Russian artist and theoretician Wassily Kandinsky (1866-1944) was a significant figure in 20th-century abstraction. His masterwork Painting with White Border (1913; Guggenheim Museum), inspired by his native Moscow, emerged during an intensely creative period in his artistic development. Kandinsky and the Harmony of Silence presents a rare, in-depth examination of the painting and more than fifteen preparatory studies in watercolor, oil, and pencil, along with closely related works made during this influential chapter in Kandinsky's career.

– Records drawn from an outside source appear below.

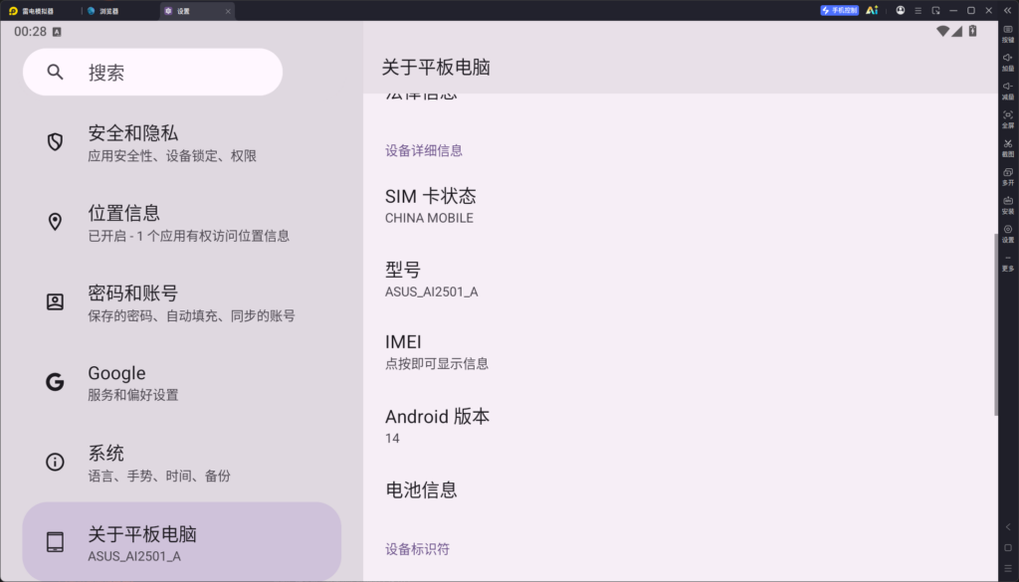
Task: Switch to the 雷电模拟器 home tab
Action: pyautogui.click(x=40, y=11)

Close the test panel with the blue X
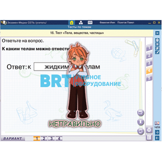[157, 33]
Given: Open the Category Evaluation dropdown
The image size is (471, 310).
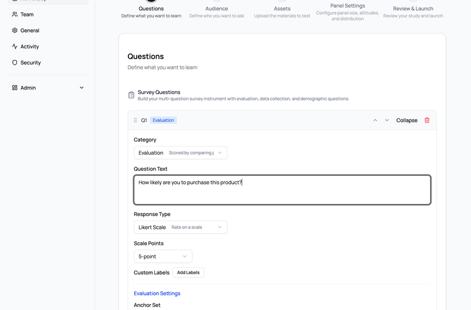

This handsome book includes essays illuminating how Painting with White Border also relates to Kandinsky's writings, including Concerning the Spiritual in Art (published 100 years ago) and his autobiography Reminiscences. A jointly authored essay by conservators at the Phillips and the Guggenheim presents the results of a recent conservation analysis of the painting and its related oil sketch (1913; The Phillips Collection), revealing important new discoveries about the artist's creative process, materials, and methods.
Elsa Smithgall is curator at The Phillips Collection; Tracey Bashkoff is curator of collections and exhibitions at the Guggenheim Museum; Gillian McMillan is senior conservator at the Guggenheim Museum; and Elizabeth Steele is head of conservation at The Phillips Collection.